** WHAT YOU NEED TO DO **
Which lines of the records below contain the string "width"? Pull out each of those lines in full.

-- ENTRIES SUPPLIED start --

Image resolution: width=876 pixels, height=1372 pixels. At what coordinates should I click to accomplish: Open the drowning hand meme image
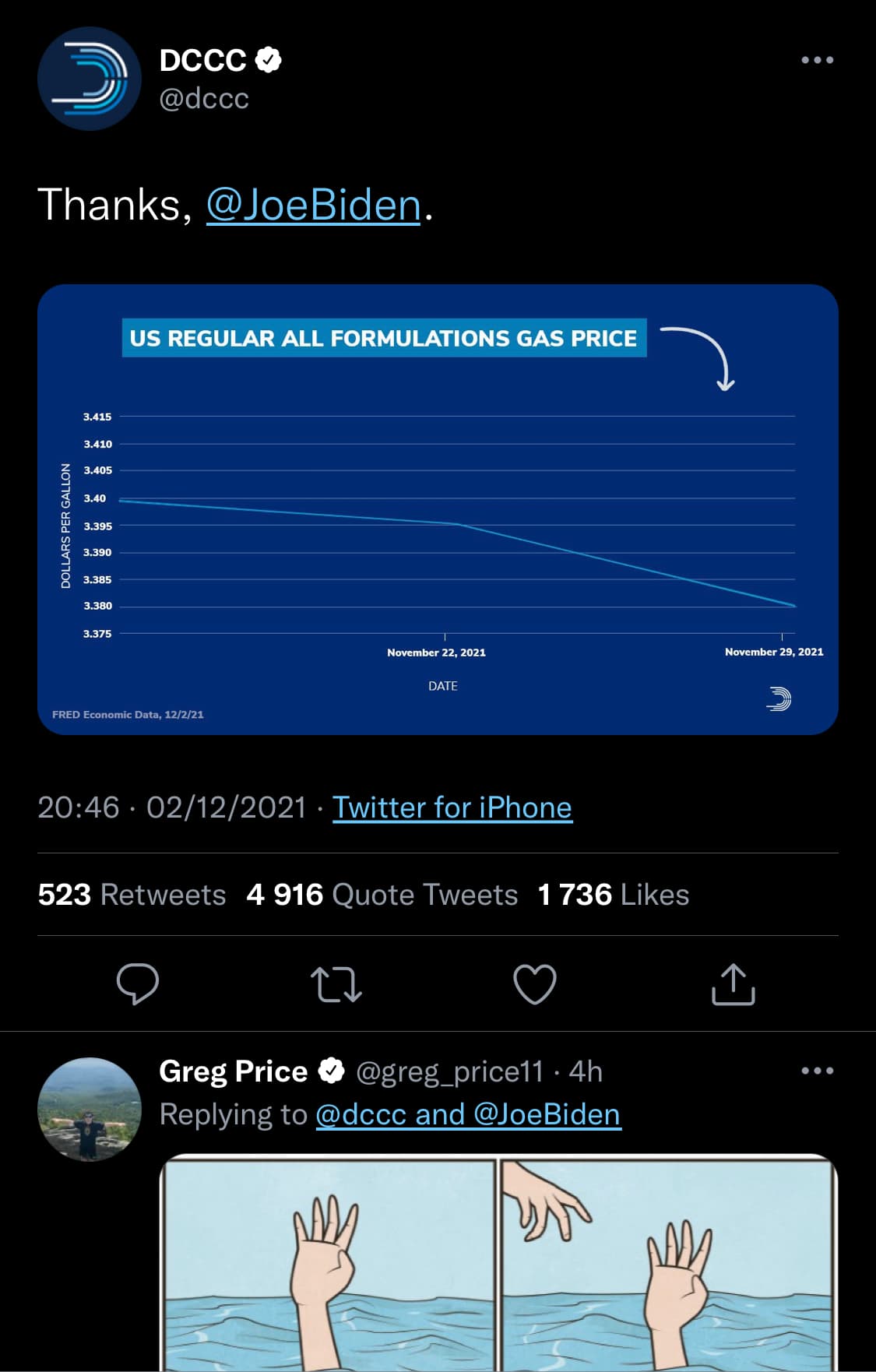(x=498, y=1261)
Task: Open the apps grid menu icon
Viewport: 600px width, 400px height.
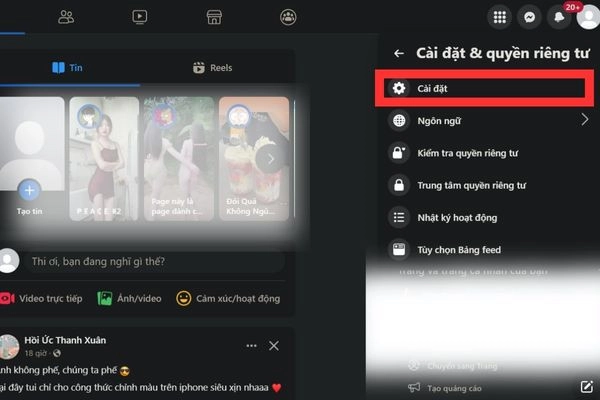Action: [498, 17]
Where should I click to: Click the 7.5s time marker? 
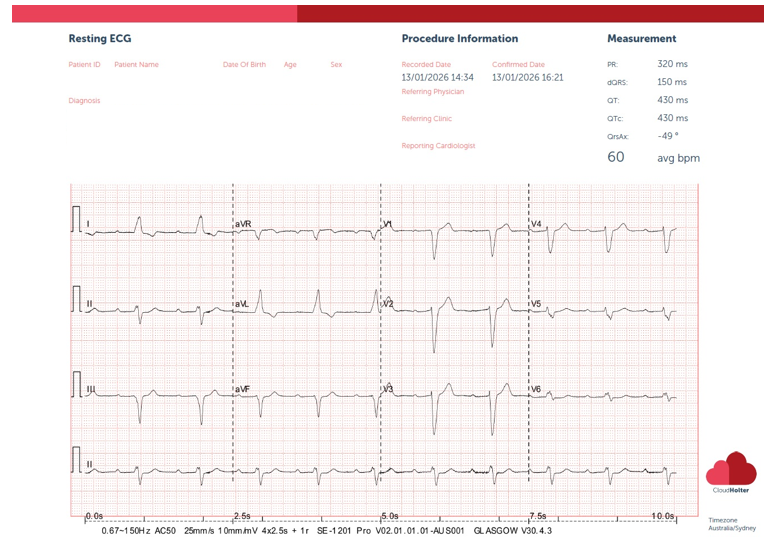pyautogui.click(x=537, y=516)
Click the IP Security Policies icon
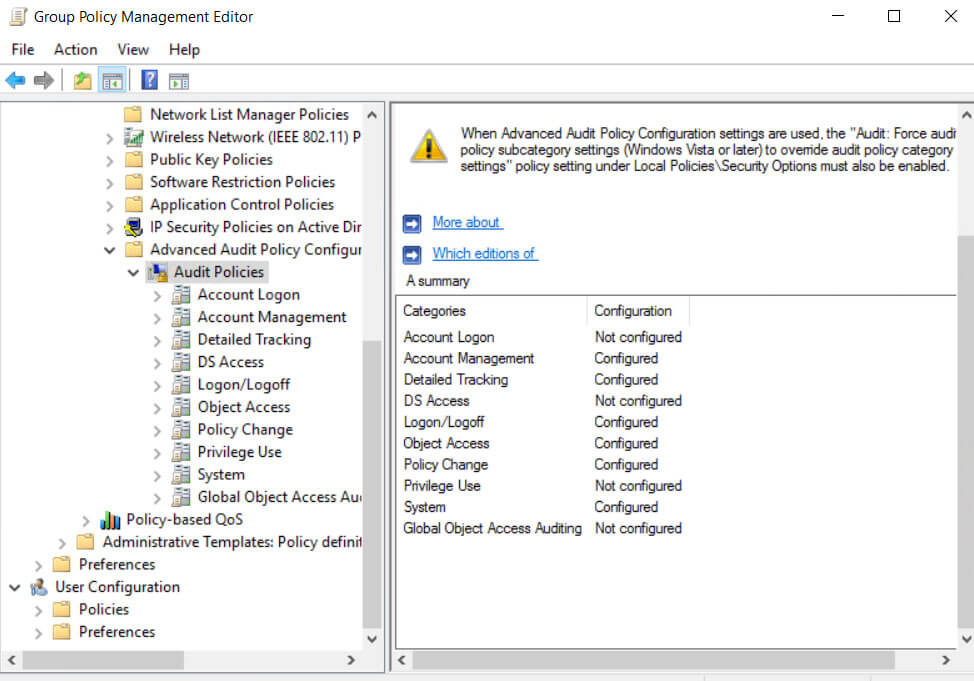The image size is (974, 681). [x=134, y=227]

-- ENTRIES SUPPLIED end --

** WRITTEN RESPONSE **
Image resolution: width=876 pixels, height=1372 pixels. At what coordinates should I click to accomplish: Open the drowning hand meme image
Viewport: 600px width, 400px height.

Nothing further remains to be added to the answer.